= Dataset entries =

++++++++

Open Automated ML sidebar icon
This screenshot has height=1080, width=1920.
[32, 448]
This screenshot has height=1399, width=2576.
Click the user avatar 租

++++++++

= EXERCISE DIRECTIONS =
Would you please copy the lines above, from the one holding "This screenshot has height=1080, width=1920." through the last, and nothing else?

= EXERCISE SOLUTION =
This screenshot has height=1080, width=1920.
[32, 448]
This screenshot has height=1399, width=2576.
Click the user avatar 租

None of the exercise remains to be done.